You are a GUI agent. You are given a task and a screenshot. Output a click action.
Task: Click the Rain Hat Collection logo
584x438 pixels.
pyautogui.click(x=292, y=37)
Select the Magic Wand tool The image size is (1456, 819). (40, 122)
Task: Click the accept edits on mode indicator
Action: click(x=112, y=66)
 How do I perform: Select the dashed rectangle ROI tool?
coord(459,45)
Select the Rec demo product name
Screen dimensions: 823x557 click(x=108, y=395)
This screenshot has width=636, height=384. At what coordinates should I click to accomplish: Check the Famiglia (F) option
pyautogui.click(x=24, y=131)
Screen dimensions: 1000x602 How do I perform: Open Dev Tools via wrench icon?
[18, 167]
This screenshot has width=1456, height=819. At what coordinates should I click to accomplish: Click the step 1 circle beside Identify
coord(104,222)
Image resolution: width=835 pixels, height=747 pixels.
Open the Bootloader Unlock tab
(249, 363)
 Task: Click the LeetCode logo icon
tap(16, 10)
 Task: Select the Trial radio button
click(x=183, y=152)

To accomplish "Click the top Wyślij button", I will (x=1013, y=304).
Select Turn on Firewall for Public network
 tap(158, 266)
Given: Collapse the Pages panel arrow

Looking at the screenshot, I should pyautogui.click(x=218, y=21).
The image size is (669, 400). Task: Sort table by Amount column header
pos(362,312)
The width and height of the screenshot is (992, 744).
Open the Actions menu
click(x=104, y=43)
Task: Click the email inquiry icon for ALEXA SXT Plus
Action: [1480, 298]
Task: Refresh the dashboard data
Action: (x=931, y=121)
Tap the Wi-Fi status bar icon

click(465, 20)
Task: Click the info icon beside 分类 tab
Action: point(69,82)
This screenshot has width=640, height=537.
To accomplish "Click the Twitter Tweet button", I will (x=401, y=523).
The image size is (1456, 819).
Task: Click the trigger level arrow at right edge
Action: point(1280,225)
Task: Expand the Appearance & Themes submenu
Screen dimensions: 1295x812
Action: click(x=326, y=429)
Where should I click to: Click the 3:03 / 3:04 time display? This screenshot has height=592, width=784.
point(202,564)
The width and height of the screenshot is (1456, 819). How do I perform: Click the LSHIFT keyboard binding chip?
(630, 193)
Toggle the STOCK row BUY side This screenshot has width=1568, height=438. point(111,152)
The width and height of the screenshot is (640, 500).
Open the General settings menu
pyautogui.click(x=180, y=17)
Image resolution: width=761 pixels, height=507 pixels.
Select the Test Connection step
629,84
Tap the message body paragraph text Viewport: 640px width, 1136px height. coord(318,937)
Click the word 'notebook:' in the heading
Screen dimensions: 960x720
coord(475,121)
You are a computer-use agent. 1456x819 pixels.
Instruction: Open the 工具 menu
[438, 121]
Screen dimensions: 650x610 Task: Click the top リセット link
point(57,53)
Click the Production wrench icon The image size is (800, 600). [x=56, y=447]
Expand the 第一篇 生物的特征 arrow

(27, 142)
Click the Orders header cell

#### What is required
Render every line of the records above as a JSON list of strings, one string per line, omitting blank lines.

#### Solved exercise
[
  "You are a GUI agent. You are given a task and a screenshot. Output a click action.",
  "Task: Click the Rain Hat Collection logo",
  "584x438 pixels.",
  "pyautogui.click(x=292, y=37)",
  "Select the Magic Wand tool The image size is (1456, 819). (40, 122)",
  "Task: Click the accept edits on mode indicator",
  "Action: click(x=112, y=66)",
  " How do I perform: Select the dashed rectangle ROI tool?",
  "coord(459,45)",
  "Select the Rec demo product name",
  "Screen dimensions: 823x557 click(x=108, y=395)",
  "This screenshot has width=636, height=384. At what coordinates should I click to accomplish: Check the Famiglia (F) option",
  "pyautogui.click(x=24, y=131)",
  "Screen dimensions: 1000x602 How do I perform: Open Dev Tools via wrench icon?",
  "[18, 167]",
  "This screenshot has width=1456, height=819. At what coordinates should I click to accomplish: Click the step 1 circle beside Identify",
  "coord(104,222)",
  "Image resolution: width=835 pixels, height=747 pixels.",
  "Open the Bootloader Unlock tab",
  "(249, 363)",
  " Task: Click the LeetCode logo icon",
  "tap(16, 10)",
  " Task: Select the Trial radio button",
  "click(x=183, y=152)",
  "To accomplish \"Click the top Wyślij button\", I will (x=1013, y=304).",
  "Select Turn on Firewall for Public network",
  " tap(158, 266)",
  "Given: Collapse the Pages panel arrow",
  "Looking at the screenshot, I should pyautogui.click(x=218, y=21).",
  "The image size is (669, 400). Task: Sort table by Amount column header",
  "pos(362,312)",
  "The width and height of the screenshot is (992, 744).",
  "Open the Actions menu",
  "click(x=104, y=43)",
  "Task: Click the email inquiry icon for ALEXA SXT Plus",
  "Action: [1480, 298]",
  "Task: Refresh the dashboard data",
  "Action: (x=931, y=121)",
  "Tap the Wi-Fi status bar icon",
  "click(465, 20)",
  "Task: Click the info icon beside 分类 tab",
  "Action: point(69,82)",
  "This screenshot has width=640, height=537.",
  "To accomplish \"Click the Twitter Tweet button\", I will (x=401, y=523).",
  "The image size is (1456, 819).",
  "Task: Click the trigger level arrow at right edge",
  "Action: point(1280,225)",
  "Task: Expand the Appearance & Themes submenu",
  "Screen dimensions: 1295x812",
  "Action: click(x=326, y=429)",
  "Where should I click to: Click the 3:03 / 3:04 time display? This screenshot has height=592, width=784.",
  "point(202,564)",
  "The width and height of the screenshot is (1456, 819). How do I perform: Click the LSHIFT keyboard binding chip?",
  "(630, 193)",
  "Toggle the STOCK row BUY side This screenshot has width=1568, height=438. point(111,152)",
  "The width and height of the screenshot is (640, 500).",
  "Open the General settings menu",
  "pyautogui.click(x=180, y=17)",
  "Image resolution: width=761 pixels, height=507 pixels.",
  "Select the Test Connection step",
  "629,84",
  "Tap the message body paragraph text Viewport: 640px width, 1136px height. coord(318,937)",
  "Click the word 'notebook:' in the heading",
  "Screen dimensions: 960x720",
  "coord(475,121)",
  "You are a computer-use agent. 1456x819 pixels.",
  "Instruction: Open the 工具 menu",
  "[438, 121]",
  "Screen dimensions: 650x610 Task: Click the top リセット link",
  "point(57,53)",
  "Click the Production wrench icon The image size is (800, 600). [x=56, y=447]",
  "Expand the 第一篇 生物的特征 arrow",
  "(27, 142)",
  "Click the Orders header cell"
]